— Start of Supplied passage —

Troubleshoot Hybrid Runbook Worker issues

This article provides information on troubleshooting and resolving issues with Azure Automation Hybrid Runbook Workers. For general information, see Hybrid Runbook Worker overview.

General

The Hybrid Runbook Worker depends on an agent to communicate with your Azure Automation account to register the worker, receive runbook jobs, and report status. For Windows, this agent is the Log Analytics agent for Windows. For Linux, it's the Log Analytics agent for Linux.

Scenario: Runbook execution fails

Issue

Runbook execution fails, and you receive the following error message:

"The job action 'Activate' cannot be run, because the process stopped unexpectedly. The job action was attempted three times."

Your runbook is suspended shortly after it attempts to execute three times. There are conditions that can interrupt the runbook from completing. The related error message might not include any additional information.

Cause

The following are possible causes:

  • The runbooks can't authenticate with local resources.
  • The hybrid worker is behind a proxy or firewall.

— End of Supplied passage —
— Start of Provided data —

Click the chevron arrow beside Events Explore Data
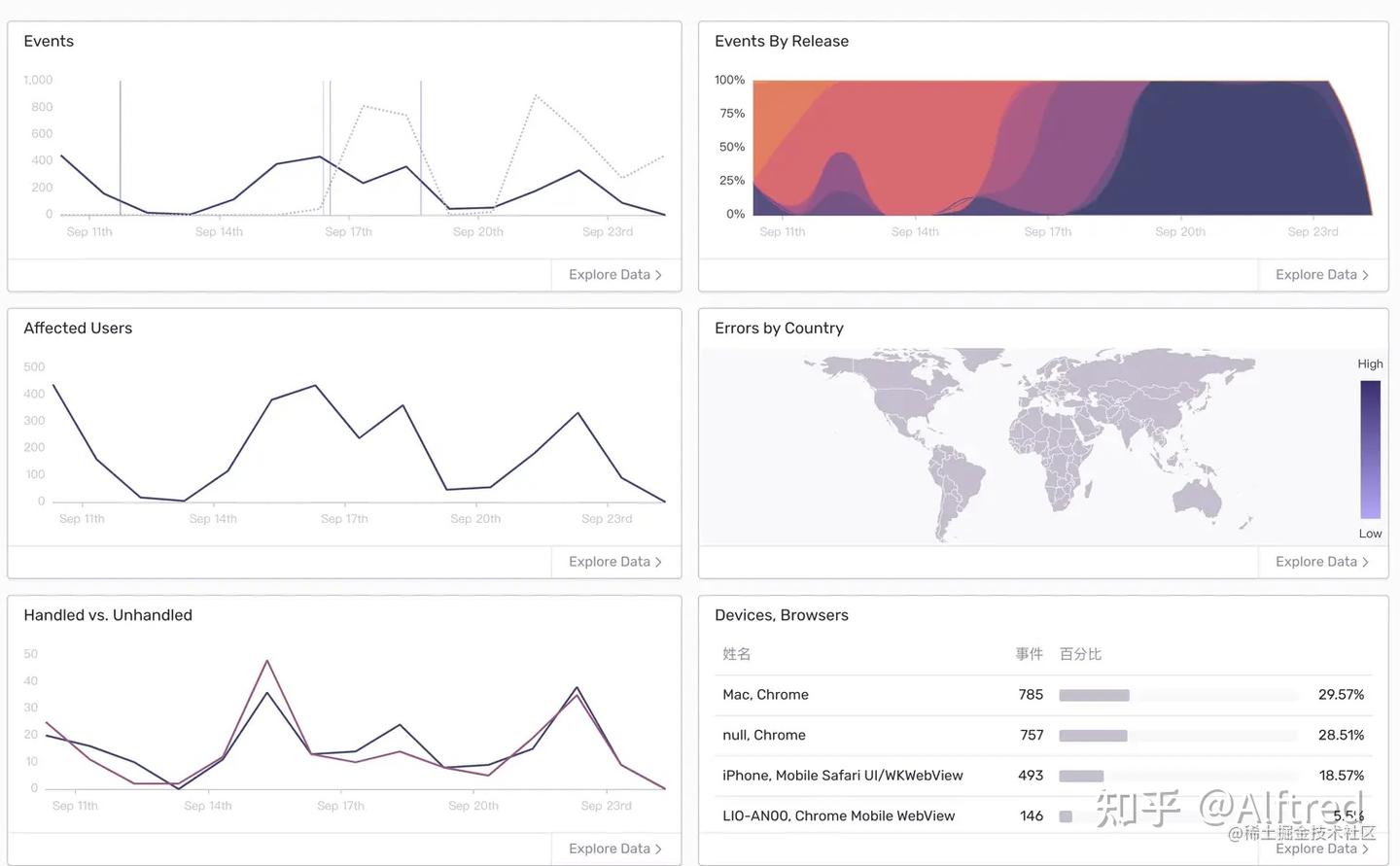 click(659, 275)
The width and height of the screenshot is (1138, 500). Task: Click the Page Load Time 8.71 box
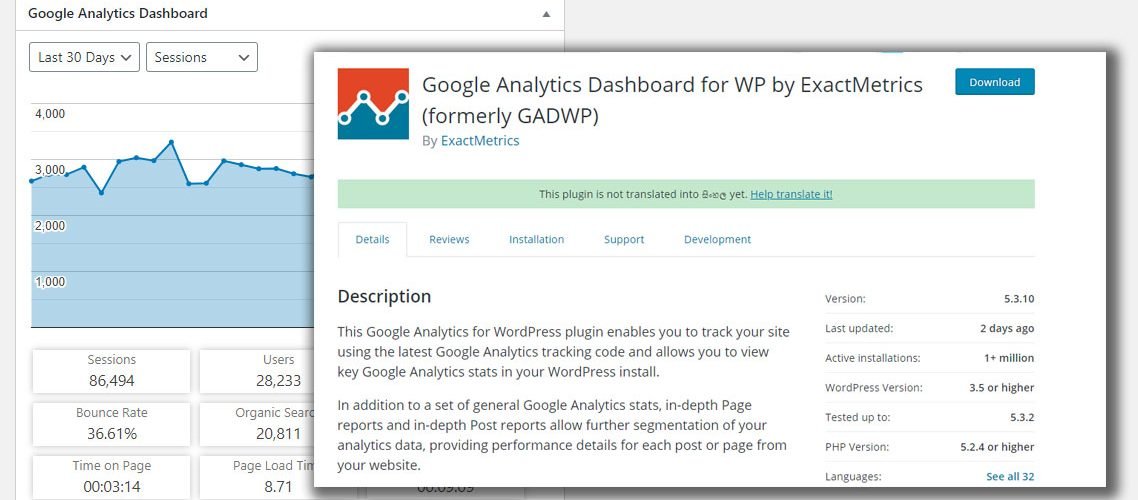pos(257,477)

— End of Provided data —

Reproduce word for word the part of the Hybrid Runbook Worker troubleshooting page starting with "The Hybrid Runbook" and going on through "any additional information.". The lines above are separate from the Hybrid Runbook Worker troubleshooting page.

The Hybrid Runbook Worker depends on an agent to communicate with your Azure Automation account to register the worker, receive runbook jobs, and report status. For Windows, this agent is the Log Analytics agent for Windows. For Linux, it's the Log Analytics agent for Linux.

Scenario: Runbook execution fails

Issue

Runbook execution fails, and you receive the following error message:

"The job action 'Activate' cannot be run, because the process stopped unexpectedly. The job action was attempted three times."

Your runbook is suspended shortly after it attempts to execute three times. There are conditions that can interrupt the runbook from completing. The related error message might not include any additional information.